SOURCE MATERIAL below:
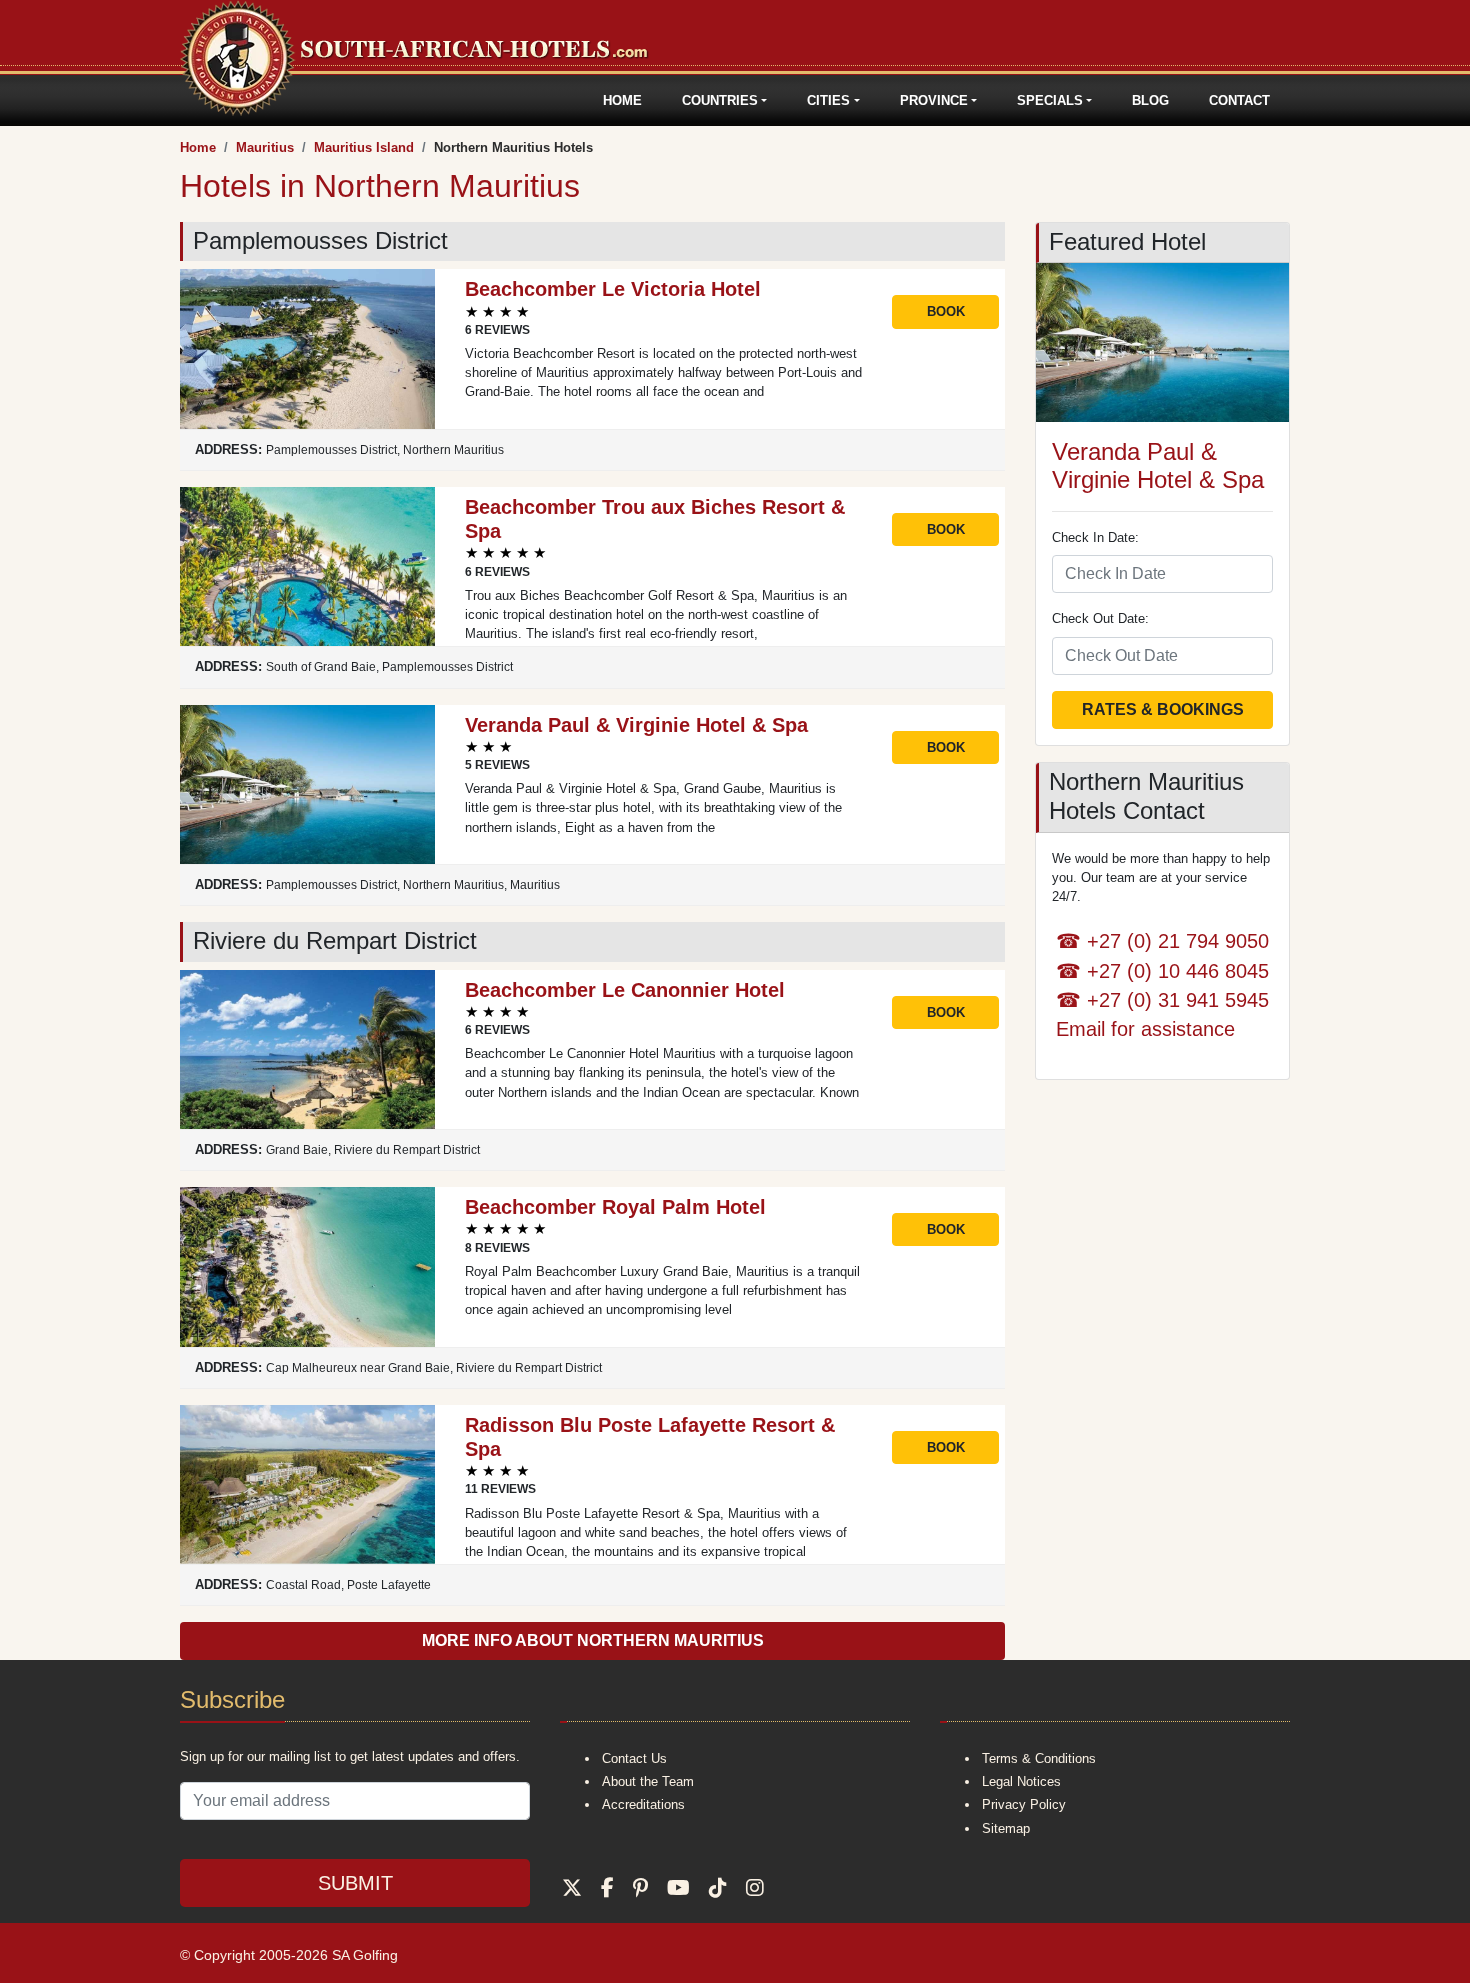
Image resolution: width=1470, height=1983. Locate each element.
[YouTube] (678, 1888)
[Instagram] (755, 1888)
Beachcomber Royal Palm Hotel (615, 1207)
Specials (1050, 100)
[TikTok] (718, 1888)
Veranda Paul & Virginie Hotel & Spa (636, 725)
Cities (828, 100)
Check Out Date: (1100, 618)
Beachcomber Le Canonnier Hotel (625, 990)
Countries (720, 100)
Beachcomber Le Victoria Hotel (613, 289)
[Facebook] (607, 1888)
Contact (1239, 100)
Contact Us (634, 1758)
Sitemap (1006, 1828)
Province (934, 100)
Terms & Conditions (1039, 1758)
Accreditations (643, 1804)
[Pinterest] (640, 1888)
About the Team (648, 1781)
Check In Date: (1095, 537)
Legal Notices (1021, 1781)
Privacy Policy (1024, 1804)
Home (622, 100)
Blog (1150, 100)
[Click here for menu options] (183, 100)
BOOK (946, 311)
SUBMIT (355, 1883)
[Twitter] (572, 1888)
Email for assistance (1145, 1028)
End of SOURCE MATERIAL.
Print out the entries once more, unchanged. No pictures.

* ANSWER BOX *
Image resolution: width=1470, height=1983. Locate each element.
[YouTube] (678, 1888)
[Instagram] (755, 1888)
Beachcomber Royal Palm Hotel (615, 1207)
Specials (1050, 100)
[TikTok] (718, 1888)
Veranda Paul & Virginie Hotel & Spa (636, 725)
Cities (828, 100)
Check Out Date: (1100, 618)
Beachcomber Le Canonnier Hotel (625, 990)
Countries (720, 100)
Beachcomber Le Victoria Hotel (613, 289)
[Facebook] (607, 1888)
Contact (1239, 100)
Contact Us (634, 1758)
Sitemap (1006, 1828)
Province (934, 100)
Terms & Conditions (1039, 1758)
Accreditations (643, 1804)
[Pinterest] (640, 1888)
About the Team (648, 1781)
Check In Date: (1095, 537)
Legal Notices (1021, 1781)
Privacy Policy (1024, 1804)
Home (622, 100)
Blog (1150, 100)
[Click here for menu options] (183, 100)
BOOK (946, 311)
SUBMIT (355, 1883)
[Twitter] (572, 1888)
Email for assistance (1145, 1028)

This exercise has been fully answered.